I love you so much, little man.
All my love,
* * * * *
Happy eight months, little buddy!
At this age, you are still adorably miniature, but have been moving at a feverish pace that belies your age. Except for when you are sleeping, eating or getting ready to sleep, you are in motion. This month, you mastered pulling yourself to a stand and getting from your belly to sitting up and back down without any sort of learning curve. The day after I noticed you could do it, you seemed to have it down. As for your crawling, there is actually a funny story. You see, I kind of loved Ellie's scoot-crawl thing and always hoped you would follow the well-worn path of hands and knees when the time came. I was sure that I didn't want you to be an army crawler. I don't think I had any reason in particular other than I thought it looked funny or maybe even lazy. But in reality, it's pretty cute. You are just so intent on getting places that you have no patience for testing other ways to do it or time to worry about the way it looks. You are all about results and have obviously settled on the quickest way to get moving. It actually looks like you are swimming without the water, reaching one arm at a time with a synchronized leg kick. Given this turn of events, I should probably also mention that I hope you never out-drive me.
All of this movement even caused me to briefly reconsider my strongest impression of you. However, E.J., you are still just the sweetest.
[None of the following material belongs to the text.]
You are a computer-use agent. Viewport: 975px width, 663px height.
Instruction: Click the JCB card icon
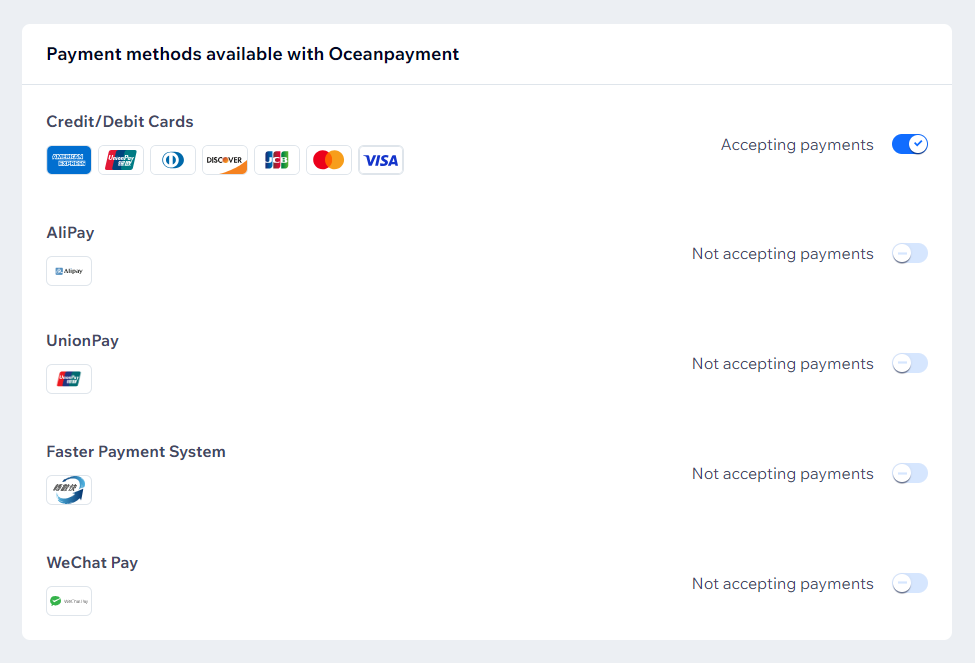pos(277,160)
You have smiles for everything, laugh almost daily (and even hysterically at the dog) and legitimately cuddle your mama before and after naps. I really hope you stay as good-natured as you seem. I can't imagine you having as spirited of a go at toddler/preschooler-hood as your big sister or ever being a regular, cynical adult. Whatever happens, I am trying to remember to enjoy each day with baby you as much as I can.
Speaking of enjoying these days, you started saying "DA DA" this month! As if you weren't already such an angel, these new words in your very own voice bring the biggest smile to my face. It is so awesome. Don't ever let me say you never did anything for me.
Before I get to my final thought, I feel like I would be remiss to not mention your newfound night sleeping, post-bath fluffy hair, solid food eating/refusing and the funny faces that accompany it or the distinctive and truly awful smell you manage to produce about once each day. Good times.
In writing this letter, it occurred to me how crazy it is to mark so many of the things new parents mark. Just about everything that has been highlighted in these month-to-month letters is something you will take entirely for granted by the time you read them. And yet, each of these eating, sleeping, vocalizing and movement milestones genuinely seems to require the kind of formal acknowledgement ordinarily reserved for the kinds of things we may have thought you would never accomplish. Do I think you are going to read this someday and be impressed that you crawled at the age you did or that you have been referring to me by name as long as you have? Nope, but it doesn't persuade me to leave everything out. Maybe because it wouldn't leave much else to write or maybe it's not even crazy at all. At eight months old, all of these things and so many more are literally happening for the first time in your life. Firsts are typically the moments that can be the most precious as you get older. So even if you don't appreciate the milestones for their own sake, I mark them to let you know how much they mean to me as first-time experiences with my very own son.